● **EXERCISE DIRECTIONS**
Swap "tab" for "panel" in the items starting at the line containing "Task: Open the WTS logo icon in header" and ending at the line containing "will [426, 48].", leaving everything else unchanged. Return only those lines.

● **AVAILABLE DATA**
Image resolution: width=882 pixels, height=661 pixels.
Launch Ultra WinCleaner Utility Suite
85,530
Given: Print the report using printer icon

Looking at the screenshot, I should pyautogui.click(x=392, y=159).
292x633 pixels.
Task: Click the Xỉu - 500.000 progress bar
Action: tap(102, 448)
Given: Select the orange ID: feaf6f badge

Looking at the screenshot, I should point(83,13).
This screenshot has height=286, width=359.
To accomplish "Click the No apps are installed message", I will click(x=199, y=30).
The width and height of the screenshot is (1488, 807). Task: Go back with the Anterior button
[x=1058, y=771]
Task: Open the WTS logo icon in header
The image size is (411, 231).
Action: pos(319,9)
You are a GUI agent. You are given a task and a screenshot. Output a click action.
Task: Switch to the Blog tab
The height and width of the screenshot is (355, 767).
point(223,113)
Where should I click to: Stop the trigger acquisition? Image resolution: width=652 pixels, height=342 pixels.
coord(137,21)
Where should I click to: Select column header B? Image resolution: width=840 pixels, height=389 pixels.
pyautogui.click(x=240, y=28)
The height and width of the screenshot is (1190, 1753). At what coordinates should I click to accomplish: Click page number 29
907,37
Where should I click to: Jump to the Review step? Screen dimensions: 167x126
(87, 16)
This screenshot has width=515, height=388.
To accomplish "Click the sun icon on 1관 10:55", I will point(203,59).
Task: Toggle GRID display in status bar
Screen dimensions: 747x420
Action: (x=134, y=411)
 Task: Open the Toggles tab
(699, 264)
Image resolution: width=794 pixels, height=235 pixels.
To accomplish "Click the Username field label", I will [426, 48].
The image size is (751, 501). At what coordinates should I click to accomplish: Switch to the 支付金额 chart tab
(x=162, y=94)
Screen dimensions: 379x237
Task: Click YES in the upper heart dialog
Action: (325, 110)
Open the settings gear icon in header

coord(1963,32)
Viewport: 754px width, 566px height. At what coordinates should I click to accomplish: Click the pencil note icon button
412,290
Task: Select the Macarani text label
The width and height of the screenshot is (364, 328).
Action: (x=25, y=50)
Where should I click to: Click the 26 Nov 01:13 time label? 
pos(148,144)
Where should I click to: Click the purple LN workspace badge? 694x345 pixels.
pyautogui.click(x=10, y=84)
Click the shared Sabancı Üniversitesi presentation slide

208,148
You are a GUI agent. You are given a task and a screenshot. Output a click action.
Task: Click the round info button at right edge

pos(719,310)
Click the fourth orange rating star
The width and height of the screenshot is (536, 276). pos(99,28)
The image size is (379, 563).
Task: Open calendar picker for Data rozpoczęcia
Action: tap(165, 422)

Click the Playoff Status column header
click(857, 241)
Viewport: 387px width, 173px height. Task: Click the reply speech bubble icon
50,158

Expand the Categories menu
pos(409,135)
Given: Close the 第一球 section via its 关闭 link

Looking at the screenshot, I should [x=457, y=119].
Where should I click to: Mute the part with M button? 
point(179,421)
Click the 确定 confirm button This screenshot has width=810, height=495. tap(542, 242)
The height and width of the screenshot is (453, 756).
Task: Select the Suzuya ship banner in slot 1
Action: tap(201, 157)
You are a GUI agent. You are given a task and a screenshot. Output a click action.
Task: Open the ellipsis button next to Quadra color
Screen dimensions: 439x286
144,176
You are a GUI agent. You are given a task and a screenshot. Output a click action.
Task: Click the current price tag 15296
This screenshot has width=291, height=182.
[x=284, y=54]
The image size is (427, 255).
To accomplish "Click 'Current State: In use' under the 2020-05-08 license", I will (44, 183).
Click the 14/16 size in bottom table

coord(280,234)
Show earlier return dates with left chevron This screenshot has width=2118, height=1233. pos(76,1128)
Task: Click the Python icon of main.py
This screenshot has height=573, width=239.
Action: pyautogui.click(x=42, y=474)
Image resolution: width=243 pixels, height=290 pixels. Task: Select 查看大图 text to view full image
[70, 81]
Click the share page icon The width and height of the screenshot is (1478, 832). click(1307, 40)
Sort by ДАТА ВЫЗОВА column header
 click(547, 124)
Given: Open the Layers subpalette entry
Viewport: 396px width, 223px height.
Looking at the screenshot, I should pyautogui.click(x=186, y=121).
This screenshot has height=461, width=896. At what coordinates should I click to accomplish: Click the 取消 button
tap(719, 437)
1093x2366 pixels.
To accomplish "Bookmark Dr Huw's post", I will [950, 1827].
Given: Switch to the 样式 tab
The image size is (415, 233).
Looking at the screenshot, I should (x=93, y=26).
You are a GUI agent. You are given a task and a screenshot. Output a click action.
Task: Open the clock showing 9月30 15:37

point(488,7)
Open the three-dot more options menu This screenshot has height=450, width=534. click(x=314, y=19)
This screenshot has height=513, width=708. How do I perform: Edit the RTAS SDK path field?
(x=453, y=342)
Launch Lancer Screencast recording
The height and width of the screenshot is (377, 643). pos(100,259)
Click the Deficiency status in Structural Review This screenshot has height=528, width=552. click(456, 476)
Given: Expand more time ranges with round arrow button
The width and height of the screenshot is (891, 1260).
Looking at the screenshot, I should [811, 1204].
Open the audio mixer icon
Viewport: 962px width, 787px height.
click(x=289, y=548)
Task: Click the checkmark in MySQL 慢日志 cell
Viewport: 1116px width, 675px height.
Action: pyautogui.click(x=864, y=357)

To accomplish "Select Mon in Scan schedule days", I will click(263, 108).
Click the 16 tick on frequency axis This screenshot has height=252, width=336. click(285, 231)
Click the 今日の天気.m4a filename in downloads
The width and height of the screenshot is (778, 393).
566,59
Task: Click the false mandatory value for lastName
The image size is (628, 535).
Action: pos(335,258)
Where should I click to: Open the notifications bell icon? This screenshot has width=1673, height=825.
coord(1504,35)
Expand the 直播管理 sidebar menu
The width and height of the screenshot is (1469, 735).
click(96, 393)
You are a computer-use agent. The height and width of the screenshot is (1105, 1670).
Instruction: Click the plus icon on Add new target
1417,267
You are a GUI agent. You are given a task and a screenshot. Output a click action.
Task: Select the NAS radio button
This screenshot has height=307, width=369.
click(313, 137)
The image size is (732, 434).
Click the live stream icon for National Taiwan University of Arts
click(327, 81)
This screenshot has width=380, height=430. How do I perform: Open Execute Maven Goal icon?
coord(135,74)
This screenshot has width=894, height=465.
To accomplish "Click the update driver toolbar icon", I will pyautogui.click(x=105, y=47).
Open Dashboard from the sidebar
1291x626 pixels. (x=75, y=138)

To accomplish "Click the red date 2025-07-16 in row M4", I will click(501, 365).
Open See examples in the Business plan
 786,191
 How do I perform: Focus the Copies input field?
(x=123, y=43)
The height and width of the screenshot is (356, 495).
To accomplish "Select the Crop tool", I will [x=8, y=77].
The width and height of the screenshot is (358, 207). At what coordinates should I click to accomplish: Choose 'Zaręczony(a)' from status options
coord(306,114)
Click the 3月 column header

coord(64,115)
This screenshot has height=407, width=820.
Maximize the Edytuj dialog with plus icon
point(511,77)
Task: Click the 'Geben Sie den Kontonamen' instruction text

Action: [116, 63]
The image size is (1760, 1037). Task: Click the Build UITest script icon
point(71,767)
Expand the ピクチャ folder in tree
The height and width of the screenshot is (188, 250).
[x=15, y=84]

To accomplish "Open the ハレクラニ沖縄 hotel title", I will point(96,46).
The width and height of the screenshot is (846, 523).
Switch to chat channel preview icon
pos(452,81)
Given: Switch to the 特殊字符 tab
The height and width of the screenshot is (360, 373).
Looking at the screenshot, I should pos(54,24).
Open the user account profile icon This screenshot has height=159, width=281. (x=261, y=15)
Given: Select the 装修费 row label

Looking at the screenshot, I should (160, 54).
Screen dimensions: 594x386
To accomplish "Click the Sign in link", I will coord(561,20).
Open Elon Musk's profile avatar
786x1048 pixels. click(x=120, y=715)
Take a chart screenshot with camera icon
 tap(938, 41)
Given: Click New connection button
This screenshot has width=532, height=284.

● **OUTPUT FOR THIS TASK**
Task: Open the WTS logo icon in header
The image size is (411, 231).
Action: pos(319,9)
You are a GUI agent. You are given a task and a screenshot. Output a click action.
Task: Switch to the Blog panel
The height and width of the screenshot is (355, 767).
point(223,113)
Where should I click to: Stop the trigger acquisition? Image resolution: width=652 pixels, height=342 pixels.
coord(137,21)
Where should I click to: Select column header B? Image resolution: width=840 pixels, height=389 pixels.
pyautogui.click(x=240, y=28)
The height and width of the screenshot is (1190, 1753). At what coordinates should I click to accomplish: Click page number 29
907,37
Where should I click to: Jump to the Review step? Screen dimensions: 167x126
(87, 16)
This screenshot has width=515, height=388.
To accomplish "Click the sun icon on 1관 10:55", I will point(203,59).
Task: Toggle GRID display in status bar
Screen dimensions: 747x420
Action: (x=134, y=411)
 Task: Open the Toggles panel
(699, 264)
Image resolution: width=794 pixels, height=235 pixels.
To accomplish "Click the Username field label", I will [426, 48].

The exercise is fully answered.